Dave Harding: And at the leaves of the tree, you have just regular LN-penalty channels. I think you call them Poon-Dryja channels. And so, that’s an established technology. Obviously, we can just take the code that we already have for LN-penalty, and timeout-trees is a pretty simple construction. You have timeout-sig-trees here. So, it’s just an n-of-n multisig and you just have to get everybody to sign the transactions in a particular order. So, again, that’s a pretty well-established technology, it’s pretty simple. But then in the middle, you have the duplex micropayment channels, the Decker-Wattenhofer channels, and that’s something that was proposed a long time ago, like 2014 I think, but I don’t know that it’s ever been implemented. It’s kind of a new thing and its main purpose, as I understand, is to allow this fast reallocation of liquidity. So, the liquidity can be reallocated offchain, there’s no need to wait for Just-In-Time (JIT) channel.

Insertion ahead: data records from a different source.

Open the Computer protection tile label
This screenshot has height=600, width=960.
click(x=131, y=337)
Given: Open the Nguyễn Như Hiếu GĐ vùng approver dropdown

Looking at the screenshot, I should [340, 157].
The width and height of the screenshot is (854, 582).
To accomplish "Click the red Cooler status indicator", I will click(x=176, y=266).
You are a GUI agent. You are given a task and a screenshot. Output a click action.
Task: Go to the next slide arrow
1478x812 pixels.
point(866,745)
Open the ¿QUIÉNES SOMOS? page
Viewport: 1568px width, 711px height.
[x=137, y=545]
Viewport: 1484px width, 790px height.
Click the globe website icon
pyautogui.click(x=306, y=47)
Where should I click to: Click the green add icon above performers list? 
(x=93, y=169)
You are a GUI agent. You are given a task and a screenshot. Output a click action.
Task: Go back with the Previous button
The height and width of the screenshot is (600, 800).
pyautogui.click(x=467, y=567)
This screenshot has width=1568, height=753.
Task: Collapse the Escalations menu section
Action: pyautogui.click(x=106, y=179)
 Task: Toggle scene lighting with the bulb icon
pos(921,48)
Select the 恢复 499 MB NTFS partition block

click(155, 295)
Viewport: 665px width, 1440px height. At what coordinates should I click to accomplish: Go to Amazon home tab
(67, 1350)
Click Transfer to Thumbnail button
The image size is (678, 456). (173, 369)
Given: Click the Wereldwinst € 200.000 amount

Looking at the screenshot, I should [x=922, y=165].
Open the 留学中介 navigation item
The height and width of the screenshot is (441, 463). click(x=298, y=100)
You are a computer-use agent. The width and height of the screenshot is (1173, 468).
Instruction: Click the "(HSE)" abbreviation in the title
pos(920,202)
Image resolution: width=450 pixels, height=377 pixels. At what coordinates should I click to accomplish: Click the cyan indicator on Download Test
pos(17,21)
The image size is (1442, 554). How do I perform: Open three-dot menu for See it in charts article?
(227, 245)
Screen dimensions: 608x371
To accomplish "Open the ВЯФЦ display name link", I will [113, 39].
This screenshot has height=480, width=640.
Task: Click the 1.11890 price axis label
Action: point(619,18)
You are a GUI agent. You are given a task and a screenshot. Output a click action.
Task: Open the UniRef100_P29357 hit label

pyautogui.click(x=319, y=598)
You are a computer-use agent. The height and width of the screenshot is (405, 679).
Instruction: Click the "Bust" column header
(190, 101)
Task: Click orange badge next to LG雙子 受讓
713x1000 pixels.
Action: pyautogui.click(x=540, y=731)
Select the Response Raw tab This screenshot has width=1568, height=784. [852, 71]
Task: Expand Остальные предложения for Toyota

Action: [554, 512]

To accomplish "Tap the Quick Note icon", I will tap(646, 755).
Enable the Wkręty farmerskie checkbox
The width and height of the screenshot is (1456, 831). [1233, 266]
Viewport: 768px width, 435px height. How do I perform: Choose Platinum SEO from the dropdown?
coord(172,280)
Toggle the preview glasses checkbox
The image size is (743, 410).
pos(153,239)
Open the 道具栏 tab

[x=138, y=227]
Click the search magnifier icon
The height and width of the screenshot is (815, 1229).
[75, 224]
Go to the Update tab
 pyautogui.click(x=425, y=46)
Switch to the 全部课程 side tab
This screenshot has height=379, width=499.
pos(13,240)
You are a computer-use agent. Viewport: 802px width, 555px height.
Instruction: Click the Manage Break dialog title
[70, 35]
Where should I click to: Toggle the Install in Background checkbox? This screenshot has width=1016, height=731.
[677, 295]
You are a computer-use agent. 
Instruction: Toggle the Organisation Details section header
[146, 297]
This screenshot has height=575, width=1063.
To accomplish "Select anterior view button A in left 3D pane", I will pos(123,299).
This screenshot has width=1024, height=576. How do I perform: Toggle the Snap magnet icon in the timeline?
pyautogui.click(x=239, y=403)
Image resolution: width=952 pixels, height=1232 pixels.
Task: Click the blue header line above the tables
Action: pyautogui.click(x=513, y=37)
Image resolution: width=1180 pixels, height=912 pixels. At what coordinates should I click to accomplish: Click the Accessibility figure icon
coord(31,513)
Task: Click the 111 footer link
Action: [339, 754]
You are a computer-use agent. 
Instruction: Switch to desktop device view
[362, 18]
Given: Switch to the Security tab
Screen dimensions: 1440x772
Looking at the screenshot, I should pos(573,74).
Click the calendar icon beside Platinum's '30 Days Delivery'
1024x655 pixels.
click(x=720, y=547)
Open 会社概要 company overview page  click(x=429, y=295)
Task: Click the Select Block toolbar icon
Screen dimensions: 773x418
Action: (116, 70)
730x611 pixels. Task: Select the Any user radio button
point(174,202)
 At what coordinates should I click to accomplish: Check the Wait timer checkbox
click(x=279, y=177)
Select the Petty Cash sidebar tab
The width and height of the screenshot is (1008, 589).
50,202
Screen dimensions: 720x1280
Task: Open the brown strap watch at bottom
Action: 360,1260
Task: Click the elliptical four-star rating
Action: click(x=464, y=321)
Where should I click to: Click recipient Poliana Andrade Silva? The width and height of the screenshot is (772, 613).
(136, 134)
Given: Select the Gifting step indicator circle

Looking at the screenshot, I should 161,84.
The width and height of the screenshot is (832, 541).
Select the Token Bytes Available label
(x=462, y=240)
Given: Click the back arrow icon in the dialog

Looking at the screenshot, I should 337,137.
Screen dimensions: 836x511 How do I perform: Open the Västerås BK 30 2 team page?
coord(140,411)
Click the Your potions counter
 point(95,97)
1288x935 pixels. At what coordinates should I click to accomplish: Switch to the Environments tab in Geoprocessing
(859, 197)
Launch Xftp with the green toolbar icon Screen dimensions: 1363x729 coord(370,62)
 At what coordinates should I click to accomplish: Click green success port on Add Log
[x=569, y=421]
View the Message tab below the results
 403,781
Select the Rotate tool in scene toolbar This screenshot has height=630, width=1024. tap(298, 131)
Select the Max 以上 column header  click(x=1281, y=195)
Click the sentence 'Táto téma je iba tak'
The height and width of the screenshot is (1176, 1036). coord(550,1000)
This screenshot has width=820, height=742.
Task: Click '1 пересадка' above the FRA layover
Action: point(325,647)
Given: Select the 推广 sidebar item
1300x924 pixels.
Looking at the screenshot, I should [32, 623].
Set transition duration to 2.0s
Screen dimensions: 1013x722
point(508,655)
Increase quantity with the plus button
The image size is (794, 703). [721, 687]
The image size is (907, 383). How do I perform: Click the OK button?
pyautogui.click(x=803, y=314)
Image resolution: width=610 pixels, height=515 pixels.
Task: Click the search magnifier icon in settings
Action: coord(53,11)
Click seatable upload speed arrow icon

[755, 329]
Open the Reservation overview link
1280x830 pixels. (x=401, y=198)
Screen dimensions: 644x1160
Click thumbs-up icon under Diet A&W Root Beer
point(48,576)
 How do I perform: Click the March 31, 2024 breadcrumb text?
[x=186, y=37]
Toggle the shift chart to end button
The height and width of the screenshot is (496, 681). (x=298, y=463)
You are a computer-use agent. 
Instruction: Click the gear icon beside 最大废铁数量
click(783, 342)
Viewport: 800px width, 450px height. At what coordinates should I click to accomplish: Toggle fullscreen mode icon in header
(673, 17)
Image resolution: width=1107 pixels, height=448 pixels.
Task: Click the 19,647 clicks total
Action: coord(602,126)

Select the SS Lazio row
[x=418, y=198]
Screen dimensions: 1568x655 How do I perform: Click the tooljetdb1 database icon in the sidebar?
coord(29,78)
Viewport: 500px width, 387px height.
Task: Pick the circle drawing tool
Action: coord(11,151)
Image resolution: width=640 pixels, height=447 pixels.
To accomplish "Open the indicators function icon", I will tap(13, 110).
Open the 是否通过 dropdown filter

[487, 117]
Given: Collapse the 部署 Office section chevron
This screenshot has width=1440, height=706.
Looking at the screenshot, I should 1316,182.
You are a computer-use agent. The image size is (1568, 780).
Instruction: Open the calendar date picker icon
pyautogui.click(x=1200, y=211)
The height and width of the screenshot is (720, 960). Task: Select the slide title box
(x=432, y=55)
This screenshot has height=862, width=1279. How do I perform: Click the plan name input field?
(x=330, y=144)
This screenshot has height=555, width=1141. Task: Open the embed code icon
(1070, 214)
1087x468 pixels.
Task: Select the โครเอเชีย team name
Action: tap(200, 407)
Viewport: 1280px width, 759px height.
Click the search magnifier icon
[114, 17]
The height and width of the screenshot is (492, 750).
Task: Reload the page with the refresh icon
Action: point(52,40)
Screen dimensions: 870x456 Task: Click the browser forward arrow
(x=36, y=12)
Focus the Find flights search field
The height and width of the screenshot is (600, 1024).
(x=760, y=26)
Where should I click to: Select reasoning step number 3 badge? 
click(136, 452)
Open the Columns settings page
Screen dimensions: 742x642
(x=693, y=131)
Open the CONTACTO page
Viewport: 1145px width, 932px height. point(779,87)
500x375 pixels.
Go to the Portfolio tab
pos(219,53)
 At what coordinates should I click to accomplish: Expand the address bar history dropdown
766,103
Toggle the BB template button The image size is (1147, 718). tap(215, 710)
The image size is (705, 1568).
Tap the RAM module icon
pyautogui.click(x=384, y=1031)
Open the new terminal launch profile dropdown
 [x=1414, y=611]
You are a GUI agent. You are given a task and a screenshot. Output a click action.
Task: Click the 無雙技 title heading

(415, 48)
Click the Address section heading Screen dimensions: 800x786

So, obviously it’s a benefit, but is it worth the extra complexity? I was just wondering if you could go into a little detail about your thinking there. How do we justify the complexity, the extra steps here, versus just a pure timeout-tree with LN-penalty at the leaves?
ZmnSCPxj: Okay. So, the big problem with just using a timeout-tree is that you cannot really buy additional liquidity dynamically. So, you have to wait, or you have to join another tree in order to gain additional liquidity. For example, let’s say halfway through this timeout-tree’s lifetime, you find that you are lacking inbound liquidity. Then you need to join a different timeout-tree, perhaps one that’s going to be established soon, and then get another channel on that. And then similarly, you need to keep doing that to buy more liquidity. And then when your current timeout-tree dies, when its lifetime ends, you need to move that capacity to a different tree. Now you’ve still got two channels on two separate trees that you are managing.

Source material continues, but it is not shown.